In Bhattacharya's view, Biden administration chief medical advisor Anthony Fauci and other top public health officials have failed to view the risks to a subset of the U.S. population in the indispensable context of risks to the larger population produced by drastic mitigation policies like socially and economically stultifying lockdowns that blanketed much of the country over the past year.

"Part of the problem for Dr. Fauci," Bhattacharya said, "is that he is blind to the harms of the lockdown ... He seems not to understand that the lockdown creates all kinds of physical problems, psychological problems, harms that I've never seen him talk about."

Among the issues to which Bhattacharya alludes are rises in child abuse, depression, and divorce rates. Not to mention the large swaths of the American economy that have been decimated, and countless small businesses that will never reopen.

Many of the pandemic restrictions didn't "actually have any effect on slowing the pandemic or protecting people," Bhattacharya asserted. "They were just indiscriminate closures that essentially protected the 'Zoom class' — the people who could afford to stay at home — while exposing the working class, other poor people and the vulnerable." 

The U.S. should have targeted its mitigation efforts more precisely to protect the most vulnerable, primarily the elderly and those with certain underlying medical conditions, Bhattacharya argues. It was initially believed that "lockdowns would protect our older people," he said, but it should have been apparent early on that "they didn't." 

Beyond mask mandates (which he has previously said do not work to slow the spread of the disease) and restaurant closures, though, Bhattacharya says that the "single biggest problem" America is going to see as a result of a year of lockdowns "is the harm to children." 

"There's one estimate that the closure of schools will cause almost five and a half million life years lost to our children," he said. "That's because, if you're less well-educated, you live a less healthy life, you live a less long life, it has this ripple effect that lasts forever."

According to Bhattacharya, the U.S. will likely have to come up with an entirely new set of policy solutions to counteract the setbacks that American schoolchildren have suffered over the past year — especially the disproportionately negative effects on children from middle class or lower-income homes. 

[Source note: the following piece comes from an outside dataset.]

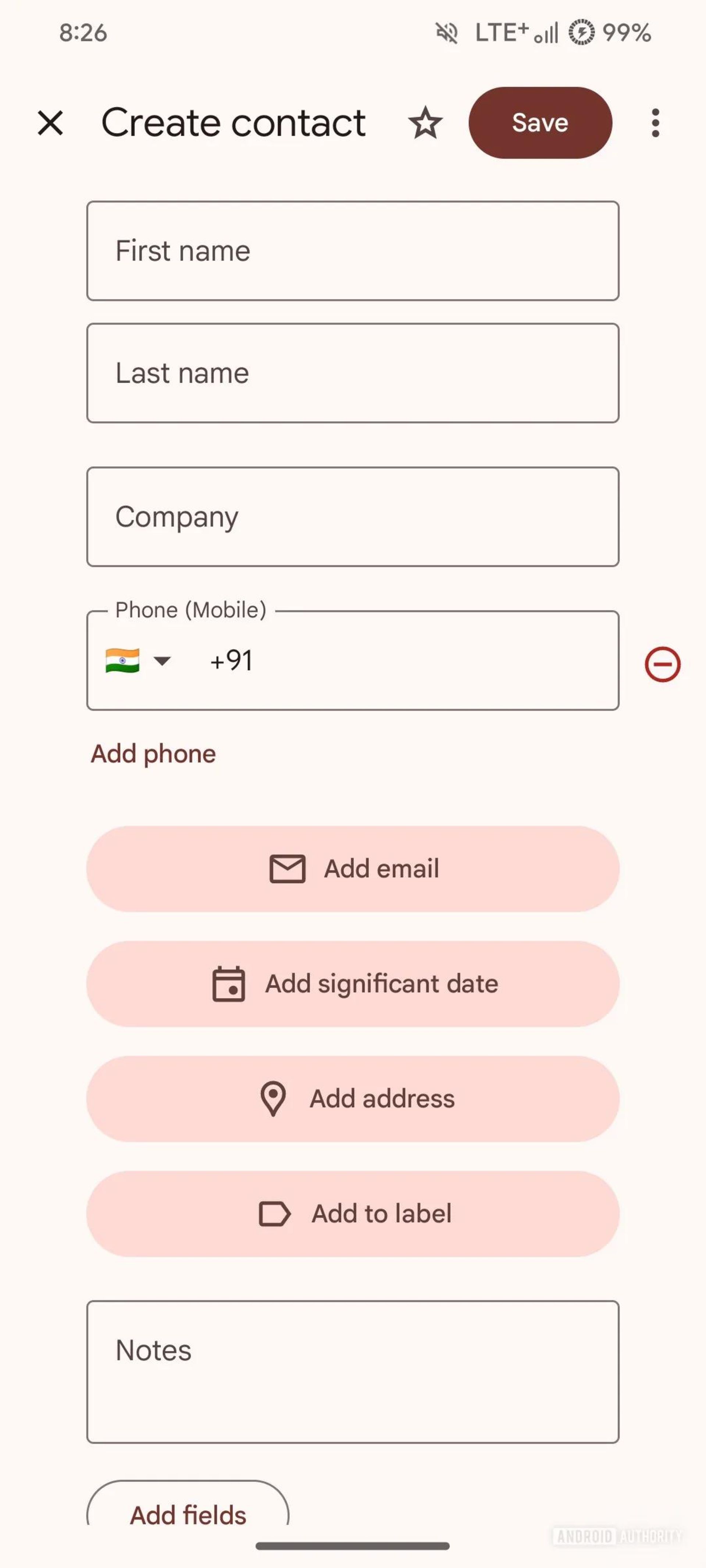Click Add address option
This screenshot has width=706, height=1568.
[x=353, y=1098]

"The inequality is mind-boggling," Bhattacharya said. "If you're richer, you can afford to send your kids to private schools, which tend to be open ... but if you're poor, or even if you're just middle-class, and you send your kids to public schools, your kids have not been in school." 

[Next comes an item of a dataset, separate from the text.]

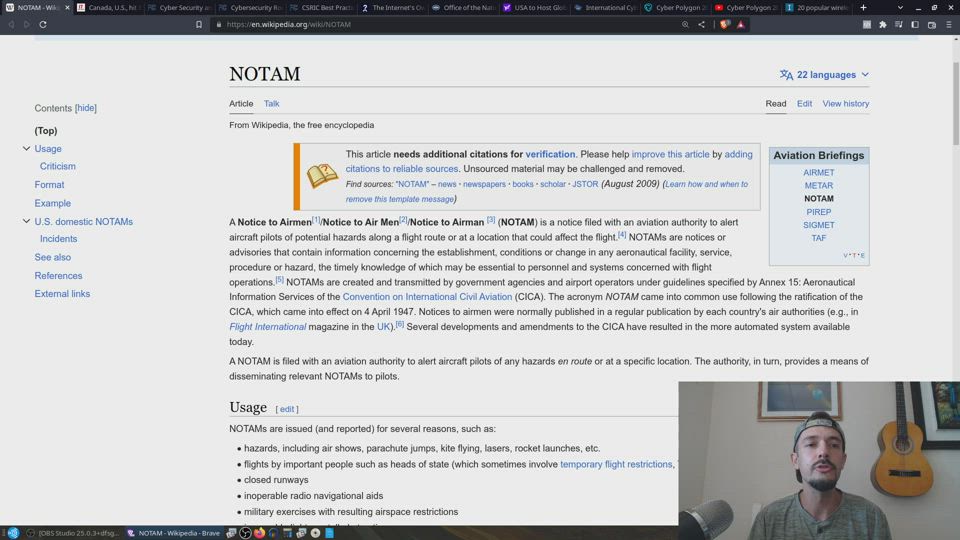Viewport: 960px width, 540px height.
Task: Collapse U.S. domestic NOTAMs section in contents
Action: 26,222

The CDC study, released on March 5, found that mask mandates were associated with decreases in daily coronavirus case and death rates and that reopening of restaurants for in-person dining was associated with increases in daily coronavirus case and death rates.

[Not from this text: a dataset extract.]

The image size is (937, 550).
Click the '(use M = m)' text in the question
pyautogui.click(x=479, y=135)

The size of these positive effects, however, was small — a finding which the study authors downplay in their summary. Mask mandates were associated with decreases in daily COVID case growth rates and daily death growth rates of just 1.8% and 1.9%, respectively, 81-100 days after mandate implementation. Reopening restaurants for in-person dining, meanwhile, was associated with increases in daily case and death growth rates of, respectively, 1.1% and 3% after 81-100 days.

The study used models that accounted for state mask mandates, the closures of restaurants and bars, and stay-at-home orders. It did not, however, account for any other form of coronavirus policy (including distancing orders and locality-specific orders), or other factors, including seasonal changes, and population structure. 

"The study is flawed because it doesn't account for seasonality, position along the epi curve, the age or morbidity structure of the population, or lots of other things," wrote Robert Wright, of the American Institute for Economic Research, in an article for the think tank's website. "Even with simplifying assumptions biasing the results in the desired direction, the difference the researchers find, even at the upper end of their estimate, is on the order of a few percent." 

Neither Fauci nor his office has responded to a request for comment for this article.